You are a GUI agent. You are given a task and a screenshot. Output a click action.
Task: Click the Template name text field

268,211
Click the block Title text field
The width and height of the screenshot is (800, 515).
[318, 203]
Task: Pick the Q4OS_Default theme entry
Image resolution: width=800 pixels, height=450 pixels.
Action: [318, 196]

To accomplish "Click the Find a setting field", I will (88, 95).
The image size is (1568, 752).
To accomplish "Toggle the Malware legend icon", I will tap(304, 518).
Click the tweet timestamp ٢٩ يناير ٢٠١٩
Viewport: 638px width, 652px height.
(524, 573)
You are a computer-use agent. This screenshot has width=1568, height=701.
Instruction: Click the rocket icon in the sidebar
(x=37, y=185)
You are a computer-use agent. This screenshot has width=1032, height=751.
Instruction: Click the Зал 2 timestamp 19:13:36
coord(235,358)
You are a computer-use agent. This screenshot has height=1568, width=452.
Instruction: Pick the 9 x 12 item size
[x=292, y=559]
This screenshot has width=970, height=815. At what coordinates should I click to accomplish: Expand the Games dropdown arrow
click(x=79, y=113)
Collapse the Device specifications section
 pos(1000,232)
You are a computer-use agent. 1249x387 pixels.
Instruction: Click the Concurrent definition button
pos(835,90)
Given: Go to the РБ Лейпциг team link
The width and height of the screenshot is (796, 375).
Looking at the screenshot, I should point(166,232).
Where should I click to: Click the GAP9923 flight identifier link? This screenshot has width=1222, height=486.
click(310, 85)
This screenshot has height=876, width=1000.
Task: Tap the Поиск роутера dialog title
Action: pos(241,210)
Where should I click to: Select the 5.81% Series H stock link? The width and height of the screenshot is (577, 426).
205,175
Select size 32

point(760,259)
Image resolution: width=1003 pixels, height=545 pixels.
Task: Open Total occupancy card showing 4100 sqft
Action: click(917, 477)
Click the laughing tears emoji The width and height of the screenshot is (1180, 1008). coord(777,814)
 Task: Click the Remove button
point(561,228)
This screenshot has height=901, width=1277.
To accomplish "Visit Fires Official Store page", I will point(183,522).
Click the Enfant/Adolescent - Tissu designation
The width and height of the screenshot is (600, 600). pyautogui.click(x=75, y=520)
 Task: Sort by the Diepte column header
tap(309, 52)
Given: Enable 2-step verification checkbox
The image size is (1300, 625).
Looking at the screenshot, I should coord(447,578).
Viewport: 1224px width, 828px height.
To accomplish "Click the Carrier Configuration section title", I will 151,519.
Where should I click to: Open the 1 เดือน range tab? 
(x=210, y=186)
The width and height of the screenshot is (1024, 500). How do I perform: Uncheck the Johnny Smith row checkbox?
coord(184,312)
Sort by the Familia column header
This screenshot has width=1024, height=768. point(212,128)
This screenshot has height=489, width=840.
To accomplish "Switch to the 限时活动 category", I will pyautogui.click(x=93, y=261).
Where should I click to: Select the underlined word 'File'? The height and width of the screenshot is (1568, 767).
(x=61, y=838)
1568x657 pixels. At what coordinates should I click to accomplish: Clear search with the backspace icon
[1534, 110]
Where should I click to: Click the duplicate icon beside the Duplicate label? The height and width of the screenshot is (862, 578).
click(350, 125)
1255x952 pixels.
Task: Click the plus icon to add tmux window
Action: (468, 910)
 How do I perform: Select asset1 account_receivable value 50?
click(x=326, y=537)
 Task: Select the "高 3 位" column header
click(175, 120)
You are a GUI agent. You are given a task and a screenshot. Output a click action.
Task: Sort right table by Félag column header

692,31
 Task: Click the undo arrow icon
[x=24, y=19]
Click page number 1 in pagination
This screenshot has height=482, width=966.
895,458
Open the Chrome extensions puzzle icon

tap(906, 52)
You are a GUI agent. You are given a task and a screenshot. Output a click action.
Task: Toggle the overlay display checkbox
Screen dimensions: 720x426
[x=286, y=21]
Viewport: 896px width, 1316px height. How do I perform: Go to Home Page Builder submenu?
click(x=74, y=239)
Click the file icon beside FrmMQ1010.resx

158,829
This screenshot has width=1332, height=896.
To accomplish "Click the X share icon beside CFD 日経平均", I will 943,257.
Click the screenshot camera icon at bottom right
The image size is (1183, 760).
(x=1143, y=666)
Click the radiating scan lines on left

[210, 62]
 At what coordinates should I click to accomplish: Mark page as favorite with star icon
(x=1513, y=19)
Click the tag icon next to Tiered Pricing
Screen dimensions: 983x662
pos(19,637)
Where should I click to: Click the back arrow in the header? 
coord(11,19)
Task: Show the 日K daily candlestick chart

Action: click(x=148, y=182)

REQUIREMENT: In the data above, start at the line that has "This screenshot has width=970, height=815.", stop after the line that has "You are a computer-use agent. 1249x387", and print every line in between exactly as it stands.

OUTPUT OF THE TASK:
This screenshot has width=970, height=815. At what coordinates should I click to accomplish: Expand the Games dropdown arrow
click(x=79, y=113)
Collapse the Device specifications section
 pos(1000,232)
You are a computer-use agent. 1249x387 pixels.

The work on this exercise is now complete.